Log: The weekend had pushed into the 70’s which offered a nice respite to the previous weeks of teen temp lows. Not having seen the ocean since Fall and with the remains of the recent Nor’easter dwindling, we headed to the coast for an afternoon of hiking.
From the main parking lot there is only one trail you need to follow for beach access. After 5 minutes easy strolling through hardwoods and meandering hills you will start to see the beach and Cape Cod Bay peaking through the trees.
Spring was in the air, but the Marshlands were still recovering from the recent snowpack. The 12″ cover of New England white gold had curiously left the uncanny resemblance of a hipster’s impeccably styled hair. Structured yet disheveled, it was both welcoming and disturbing. Marsh grass had never looked so good.

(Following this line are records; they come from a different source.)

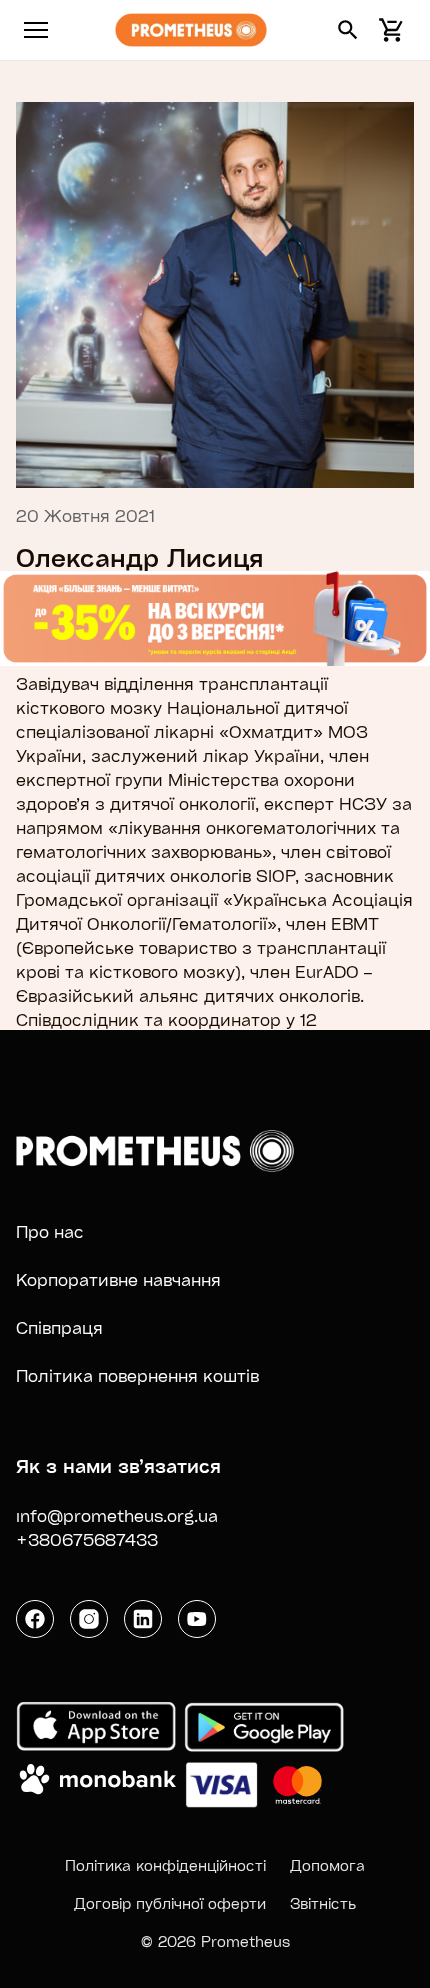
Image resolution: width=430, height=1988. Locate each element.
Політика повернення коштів (137, 1375)
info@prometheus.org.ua (117, 1515)
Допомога (327, 1865)
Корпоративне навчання (118, 1279)
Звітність (323, 1903)
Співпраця (59, 1327)
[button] (348, 30)
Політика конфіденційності (165, 1865)
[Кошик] (388, 30)
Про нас (50, 1231)
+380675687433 (87, 1539)
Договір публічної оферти (170, 1903)
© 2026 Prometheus (215, 1941)
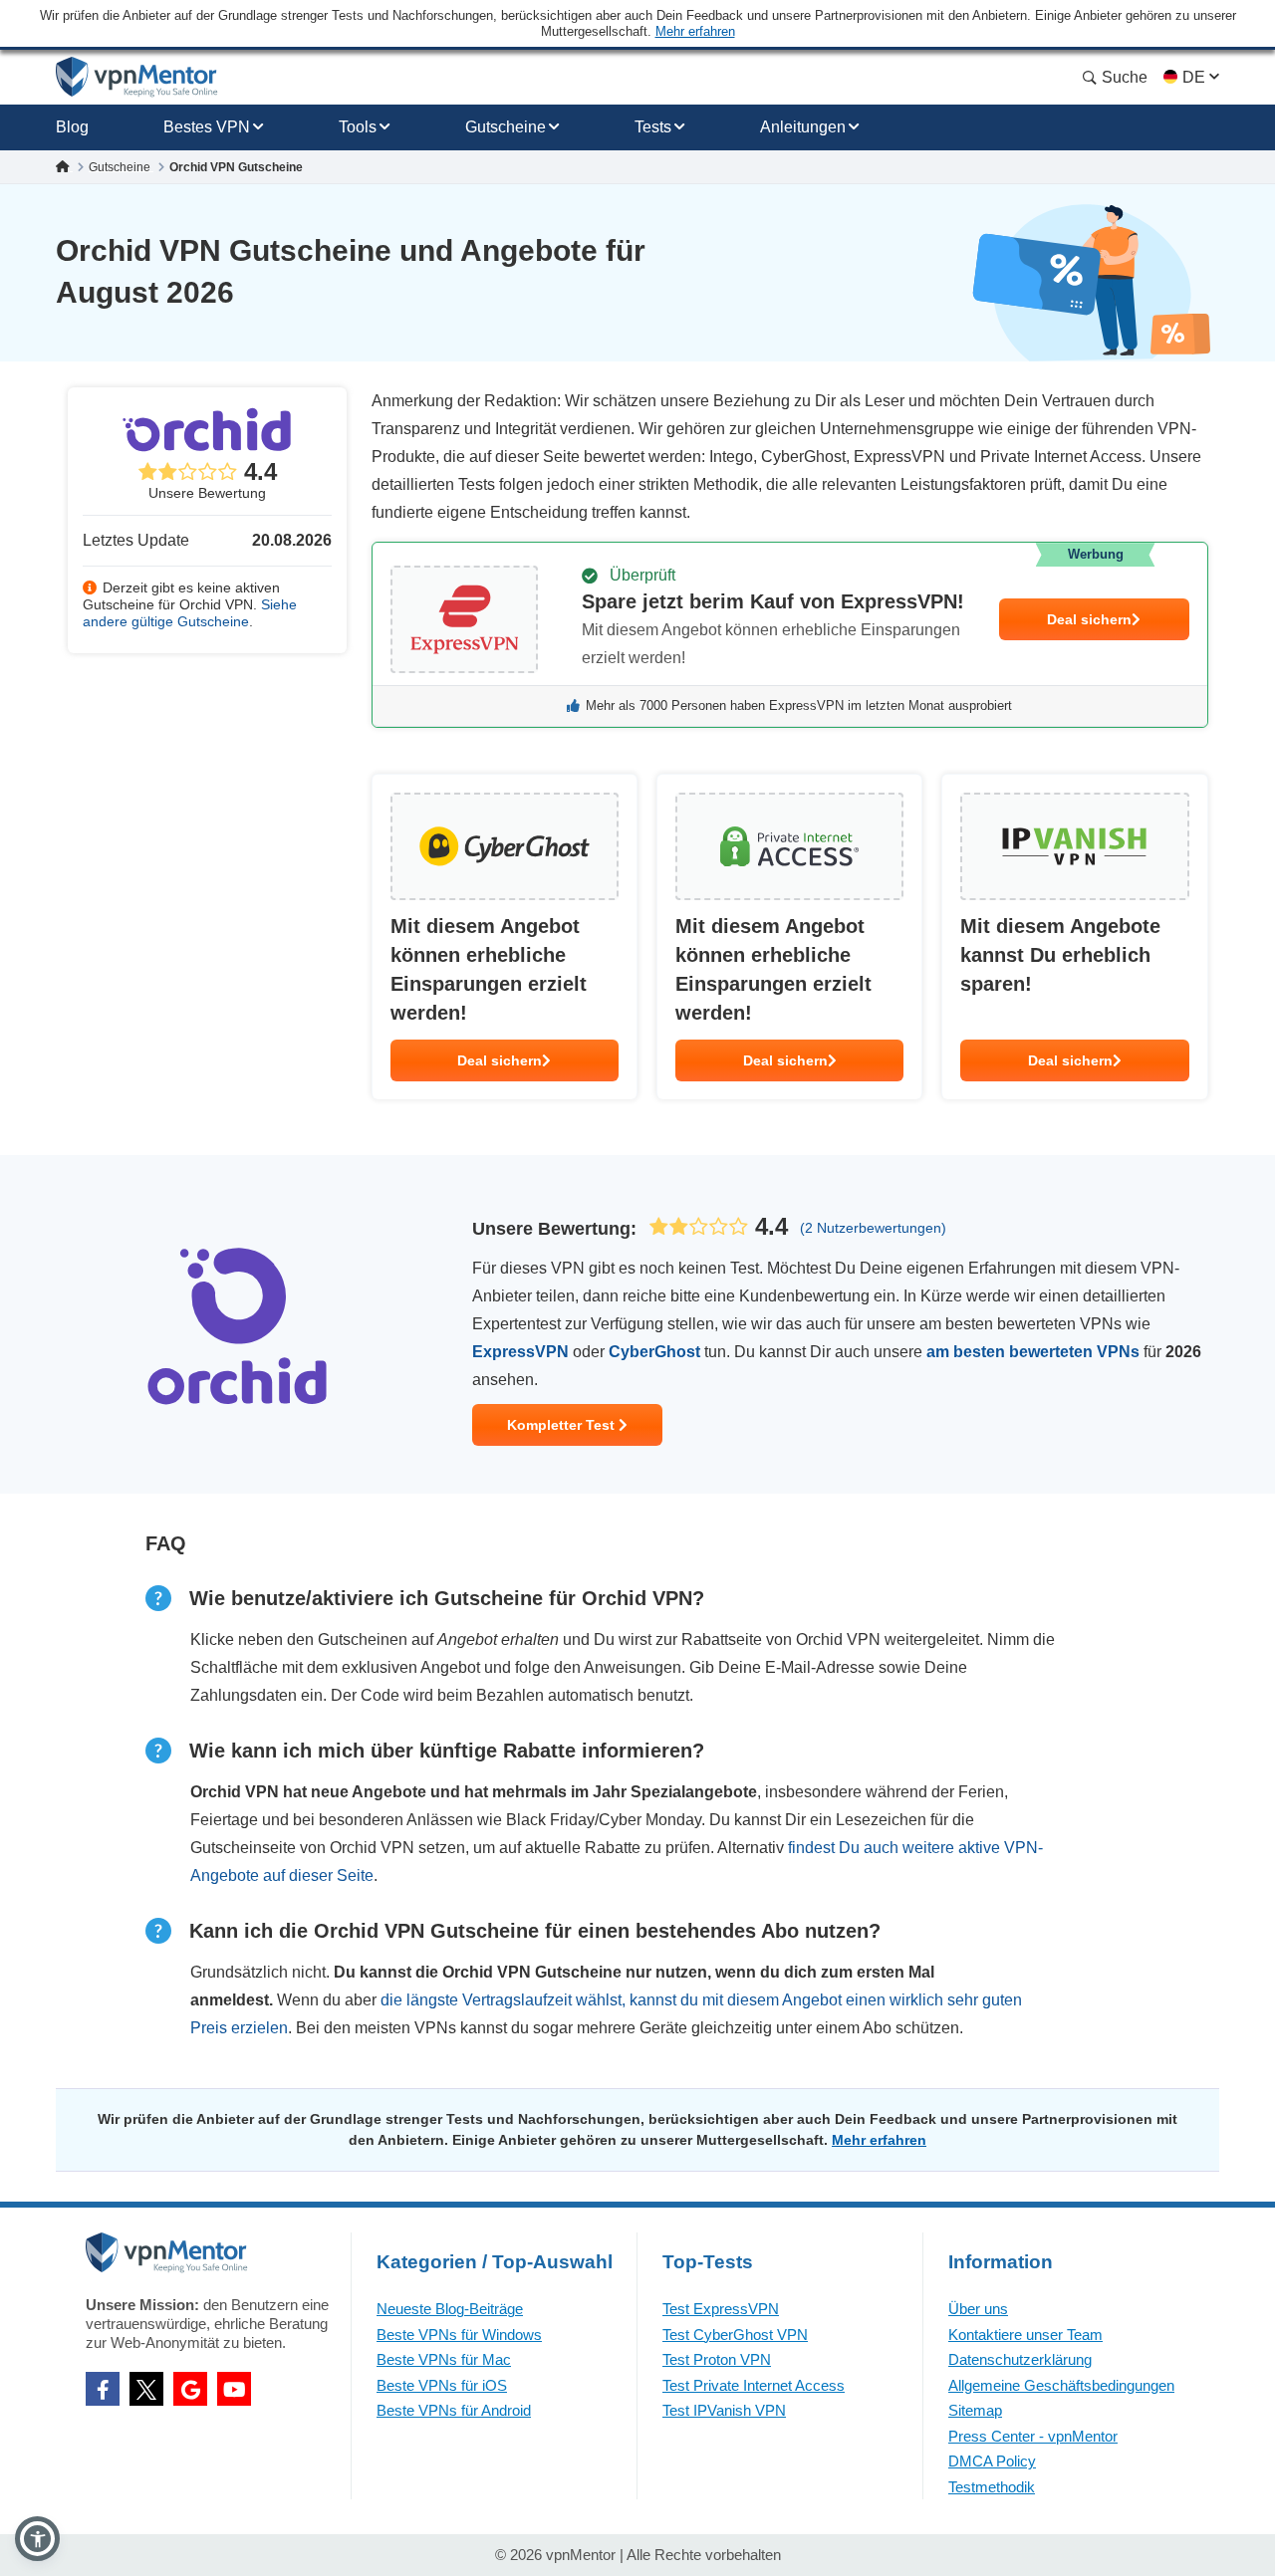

Within 15 minutes you clear the woods and meet the beach. A pebble sanded shoreline replaces the trail and Truffle shifts her excitement level to full throttle. The leash comes off, a tennis ball came out and we were now engaged in a perpetual game of catch as we headed South.
After continuous ball throwing and some intermittent walking, we made it to what appeared to be the main inlet to the salt marsh. The tide was on its way out, but with the water to high to cross we were forced to stop and enjoy the views of steep dunes and continuous beach stretching South.
Following the inlet West, you can choose to walk deep into the salt marsh. At this time of year the marsh grass was still short, making it easy to explore the estuary by foot. The water was clear and cold with the tides quick current resembling the flow of a narrow river.
The wind had picked up on this point, but the twisted pines offered a nice shelter. Walking through the middle of the barrier beach you gain enough altitude, ~5ft from sea level, for some fantastically open view of the shoreline. On the marsh side of the beach we came across a large permanent nesting structure, which offers up the best views of the park to its lucky resident.
Every year there is that weekend outdoors which reveals a gateway to Spring. This year bridging that gap was Ellisville Harbor. The perfect conflict, snowmelt runoff at a bathing suit (optional?) destination.